Kampung Susun yang diinginkan warga tersebut merupakan wahana lingkungan hidup yang tumbuh secara bertahap seiring proses bermukim yang bergerak atas pengelolaan bersama. Kampung ini diharapkan dapat menjadi ruang tengah, di mana kreatifitas dan perbedaan bertemu dengan ruang kota dan ruang diskusi antara warga kota.
“Itu nanti akan dibangun secara partisipatif, bahkan yang kami usulkan di sini hanya 50 persen dari pemerintah, 30 persen dari swadaya, 20 persen dari investor,” ucap dia.
Dari generasi ke generasi, warga kampung Bukit Duri telah membangun sistem sosial, budaya, yang tak lepas dari aktivitas ekonomi lokal. Pembangunan kampung susun itu pun, kata Sandy, telah melalui proses perencanaan patisipatif dari warga dengan didampingi astitek, perencana kota, dan fasilitator pendamping warga.
“Konsepnya dibantu dengan arsitek-arsitek kampung, mengharukan sekali ketika mereka membuat peta setiap RT kampung susun itu lewat korek api kayu mas,” kata Sandy sebagai pendamping warga.

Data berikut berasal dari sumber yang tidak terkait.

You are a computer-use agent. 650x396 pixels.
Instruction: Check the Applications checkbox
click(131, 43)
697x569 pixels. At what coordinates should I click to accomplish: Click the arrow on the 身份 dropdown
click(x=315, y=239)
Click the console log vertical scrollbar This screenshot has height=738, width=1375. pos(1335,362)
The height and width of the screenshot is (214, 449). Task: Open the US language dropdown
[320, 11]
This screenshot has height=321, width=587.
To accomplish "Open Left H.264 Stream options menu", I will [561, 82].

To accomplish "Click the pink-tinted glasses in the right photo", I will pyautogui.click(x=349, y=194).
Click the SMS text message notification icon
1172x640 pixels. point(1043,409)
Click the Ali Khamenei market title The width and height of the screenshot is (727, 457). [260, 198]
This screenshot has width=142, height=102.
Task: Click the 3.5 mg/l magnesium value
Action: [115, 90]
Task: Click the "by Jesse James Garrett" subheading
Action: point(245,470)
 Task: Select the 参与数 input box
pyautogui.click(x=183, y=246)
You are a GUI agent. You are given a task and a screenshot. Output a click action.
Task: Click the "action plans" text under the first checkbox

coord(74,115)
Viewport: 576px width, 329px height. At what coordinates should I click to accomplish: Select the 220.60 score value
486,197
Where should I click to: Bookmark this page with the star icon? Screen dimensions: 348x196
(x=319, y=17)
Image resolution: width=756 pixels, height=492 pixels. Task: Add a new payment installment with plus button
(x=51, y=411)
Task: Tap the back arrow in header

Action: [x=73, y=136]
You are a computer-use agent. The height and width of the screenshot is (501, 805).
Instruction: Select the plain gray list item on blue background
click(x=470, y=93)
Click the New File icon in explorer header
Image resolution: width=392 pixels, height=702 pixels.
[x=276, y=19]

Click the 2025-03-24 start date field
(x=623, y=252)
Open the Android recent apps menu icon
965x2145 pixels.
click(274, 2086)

Sandy memaparkan, bangunan kampung tersebut nantinya terdiri dari lima lantai. Lantai pertama akan digunakan untuk kegiatan perekonomian. Lantai selanjutnya, kata dia, akan digunakan untuk kegiatan-kegiatan sosial dan tempat hunian warga.
“Jadi kampung susun itu betul-betul kampung, kita mengadopsi, kebijakan kampung tradisional seperti Sumatra maupun Jawa yang bisa menjadi ruang hidup,” jelas Sandy.